'''

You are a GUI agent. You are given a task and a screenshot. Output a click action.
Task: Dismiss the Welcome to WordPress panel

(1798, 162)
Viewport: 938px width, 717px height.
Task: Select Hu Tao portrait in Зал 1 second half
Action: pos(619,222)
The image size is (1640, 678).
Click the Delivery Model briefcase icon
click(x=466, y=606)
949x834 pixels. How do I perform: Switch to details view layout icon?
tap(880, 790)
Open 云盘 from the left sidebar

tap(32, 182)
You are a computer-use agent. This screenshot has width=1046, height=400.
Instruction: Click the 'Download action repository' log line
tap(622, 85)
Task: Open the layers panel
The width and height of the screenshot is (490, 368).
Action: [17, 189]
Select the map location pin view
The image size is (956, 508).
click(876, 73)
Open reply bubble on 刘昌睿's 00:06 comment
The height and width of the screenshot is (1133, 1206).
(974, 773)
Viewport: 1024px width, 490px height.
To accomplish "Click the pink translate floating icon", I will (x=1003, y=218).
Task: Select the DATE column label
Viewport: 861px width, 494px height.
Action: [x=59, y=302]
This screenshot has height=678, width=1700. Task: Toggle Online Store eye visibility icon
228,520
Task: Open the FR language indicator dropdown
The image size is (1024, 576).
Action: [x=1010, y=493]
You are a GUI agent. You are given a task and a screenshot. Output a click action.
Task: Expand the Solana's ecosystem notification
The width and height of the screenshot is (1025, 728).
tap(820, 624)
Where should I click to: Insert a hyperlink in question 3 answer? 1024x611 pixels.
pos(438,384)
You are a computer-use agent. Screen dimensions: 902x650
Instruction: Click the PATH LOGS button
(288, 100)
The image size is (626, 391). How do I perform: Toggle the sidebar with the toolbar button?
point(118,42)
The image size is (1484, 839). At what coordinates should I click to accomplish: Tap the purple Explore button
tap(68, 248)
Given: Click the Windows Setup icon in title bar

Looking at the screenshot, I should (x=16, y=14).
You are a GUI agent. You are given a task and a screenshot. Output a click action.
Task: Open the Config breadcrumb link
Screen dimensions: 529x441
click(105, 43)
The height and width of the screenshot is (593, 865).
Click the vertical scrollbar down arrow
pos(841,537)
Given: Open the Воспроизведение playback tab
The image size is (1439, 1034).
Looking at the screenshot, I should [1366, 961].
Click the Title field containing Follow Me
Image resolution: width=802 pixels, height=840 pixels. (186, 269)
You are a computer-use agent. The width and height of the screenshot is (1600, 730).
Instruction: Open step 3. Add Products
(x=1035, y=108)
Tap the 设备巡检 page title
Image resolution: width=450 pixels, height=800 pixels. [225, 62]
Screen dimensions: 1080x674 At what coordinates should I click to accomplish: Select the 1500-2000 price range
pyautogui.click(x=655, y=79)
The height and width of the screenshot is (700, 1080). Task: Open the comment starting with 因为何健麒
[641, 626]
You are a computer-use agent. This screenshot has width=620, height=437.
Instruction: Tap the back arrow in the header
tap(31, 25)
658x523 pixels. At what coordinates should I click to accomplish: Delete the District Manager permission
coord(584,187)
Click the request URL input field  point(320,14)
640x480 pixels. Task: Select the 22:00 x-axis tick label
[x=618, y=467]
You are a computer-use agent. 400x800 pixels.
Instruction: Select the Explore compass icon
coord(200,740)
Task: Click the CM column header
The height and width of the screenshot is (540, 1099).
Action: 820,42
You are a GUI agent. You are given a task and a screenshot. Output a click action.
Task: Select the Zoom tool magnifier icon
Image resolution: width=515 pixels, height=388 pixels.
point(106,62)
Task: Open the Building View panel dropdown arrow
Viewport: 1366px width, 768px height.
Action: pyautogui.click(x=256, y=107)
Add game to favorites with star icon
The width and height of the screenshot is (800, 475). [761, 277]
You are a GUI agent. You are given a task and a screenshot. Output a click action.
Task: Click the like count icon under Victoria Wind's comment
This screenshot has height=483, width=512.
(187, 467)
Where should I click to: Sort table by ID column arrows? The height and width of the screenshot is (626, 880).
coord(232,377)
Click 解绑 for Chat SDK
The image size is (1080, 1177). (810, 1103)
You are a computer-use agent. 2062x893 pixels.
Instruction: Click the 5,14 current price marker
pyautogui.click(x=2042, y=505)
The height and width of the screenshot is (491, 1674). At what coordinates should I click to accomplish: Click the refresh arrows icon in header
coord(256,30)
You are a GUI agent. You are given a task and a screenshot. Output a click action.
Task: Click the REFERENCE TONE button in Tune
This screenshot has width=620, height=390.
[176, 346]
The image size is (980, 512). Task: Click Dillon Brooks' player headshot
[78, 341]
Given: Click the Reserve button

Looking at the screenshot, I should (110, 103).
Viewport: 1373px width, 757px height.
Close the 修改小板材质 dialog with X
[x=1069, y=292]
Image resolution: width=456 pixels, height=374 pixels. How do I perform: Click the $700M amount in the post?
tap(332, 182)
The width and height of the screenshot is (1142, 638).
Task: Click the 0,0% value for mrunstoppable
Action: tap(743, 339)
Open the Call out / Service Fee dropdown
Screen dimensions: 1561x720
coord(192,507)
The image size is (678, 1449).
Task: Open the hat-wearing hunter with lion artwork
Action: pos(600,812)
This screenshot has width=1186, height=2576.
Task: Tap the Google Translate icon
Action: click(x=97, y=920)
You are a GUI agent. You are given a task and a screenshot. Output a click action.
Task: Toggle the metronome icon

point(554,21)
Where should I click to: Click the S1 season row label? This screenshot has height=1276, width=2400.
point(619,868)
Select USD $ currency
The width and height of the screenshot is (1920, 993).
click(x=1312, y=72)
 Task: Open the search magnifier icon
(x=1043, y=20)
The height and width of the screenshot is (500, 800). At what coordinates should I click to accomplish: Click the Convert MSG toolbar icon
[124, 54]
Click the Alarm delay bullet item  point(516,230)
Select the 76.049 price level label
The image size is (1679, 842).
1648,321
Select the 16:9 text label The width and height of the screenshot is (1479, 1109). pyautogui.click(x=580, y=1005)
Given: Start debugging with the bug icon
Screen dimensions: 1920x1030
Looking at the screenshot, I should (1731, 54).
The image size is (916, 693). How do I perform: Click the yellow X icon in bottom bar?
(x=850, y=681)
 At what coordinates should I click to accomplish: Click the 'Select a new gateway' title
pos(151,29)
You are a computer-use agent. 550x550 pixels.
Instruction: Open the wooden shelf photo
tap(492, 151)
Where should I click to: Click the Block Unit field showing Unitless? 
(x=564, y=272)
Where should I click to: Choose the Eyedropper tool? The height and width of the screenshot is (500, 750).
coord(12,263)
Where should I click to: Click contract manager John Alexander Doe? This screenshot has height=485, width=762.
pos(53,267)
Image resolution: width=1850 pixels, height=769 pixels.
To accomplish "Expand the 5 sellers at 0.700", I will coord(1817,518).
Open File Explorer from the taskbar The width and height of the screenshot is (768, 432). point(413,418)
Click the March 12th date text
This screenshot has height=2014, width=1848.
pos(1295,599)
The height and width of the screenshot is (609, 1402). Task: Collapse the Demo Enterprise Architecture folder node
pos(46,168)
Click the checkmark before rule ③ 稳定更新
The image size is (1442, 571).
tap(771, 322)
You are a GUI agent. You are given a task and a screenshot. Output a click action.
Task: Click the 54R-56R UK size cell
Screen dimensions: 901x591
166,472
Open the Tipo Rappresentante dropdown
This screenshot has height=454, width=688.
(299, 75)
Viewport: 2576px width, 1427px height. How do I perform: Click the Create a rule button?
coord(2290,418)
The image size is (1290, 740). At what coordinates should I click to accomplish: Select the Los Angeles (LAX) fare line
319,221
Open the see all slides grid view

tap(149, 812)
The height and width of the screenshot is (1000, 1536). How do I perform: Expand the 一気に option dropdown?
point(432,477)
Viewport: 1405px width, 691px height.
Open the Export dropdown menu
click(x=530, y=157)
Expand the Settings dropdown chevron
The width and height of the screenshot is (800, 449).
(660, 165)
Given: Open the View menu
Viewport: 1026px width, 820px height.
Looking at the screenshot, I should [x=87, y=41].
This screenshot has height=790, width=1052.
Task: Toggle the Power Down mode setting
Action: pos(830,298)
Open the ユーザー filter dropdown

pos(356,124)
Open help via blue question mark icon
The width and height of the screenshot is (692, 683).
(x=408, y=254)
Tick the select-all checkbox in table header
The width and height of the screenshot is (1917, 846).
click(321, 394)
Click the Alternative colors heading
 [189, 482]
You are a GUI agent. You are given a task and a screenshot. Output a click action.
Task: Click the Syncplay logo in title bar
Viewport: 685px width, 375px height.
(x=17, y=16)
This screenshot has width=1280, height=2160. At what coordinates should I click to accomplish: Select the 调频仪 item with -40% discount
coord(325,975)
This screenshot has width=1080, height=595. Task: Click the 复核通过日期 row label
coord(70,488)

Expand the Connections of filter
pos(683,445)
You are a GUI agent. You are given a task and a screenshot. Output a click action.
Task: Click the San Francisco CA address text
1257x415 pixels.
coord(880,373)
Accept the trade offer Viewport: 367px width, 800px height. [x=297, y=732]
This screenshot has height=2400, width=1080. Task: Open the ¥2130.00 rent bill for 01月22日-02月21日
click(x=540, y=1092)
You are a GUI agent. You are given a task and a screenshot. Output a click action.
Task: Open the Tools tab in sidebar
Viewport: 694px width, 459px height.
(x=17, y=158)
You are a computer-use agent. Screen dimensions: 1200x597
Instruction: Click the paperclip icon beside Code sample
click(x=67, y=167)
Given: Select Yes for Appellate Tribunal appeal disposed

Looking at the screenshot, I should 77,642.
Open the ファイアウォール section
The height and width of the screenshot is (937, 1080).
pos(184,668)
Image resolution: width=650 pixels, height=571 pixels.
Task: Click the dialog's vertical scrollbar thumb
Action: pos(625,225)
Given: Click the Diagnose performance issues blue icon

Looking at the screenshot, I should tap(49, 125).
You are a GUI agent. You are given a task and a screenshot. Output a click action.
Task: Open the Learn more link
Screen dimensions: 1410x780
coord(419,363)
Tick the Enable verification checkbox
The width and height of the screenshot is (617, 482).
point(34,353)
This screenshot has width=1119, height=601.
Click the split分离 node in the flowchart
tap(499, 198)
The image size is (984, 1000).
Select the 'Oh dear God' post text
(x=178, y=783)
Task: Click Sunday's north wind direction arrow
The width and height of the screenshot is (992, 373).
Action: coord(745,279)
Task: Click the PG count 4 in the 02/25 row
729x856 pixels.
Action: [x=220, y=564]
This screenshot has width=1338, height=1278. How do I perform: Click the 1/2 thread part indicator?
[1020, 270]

'''

• WHAT IS NEEDED: For each line in the entries that holds "will", return that line.

• EXERCISE OUTPUT:
To accomplish "Click the pink translate floating icon", I will (x=1003, y=218).
To accomplish "Expand the 5 sellers at 0.700", I will coord(1817,518).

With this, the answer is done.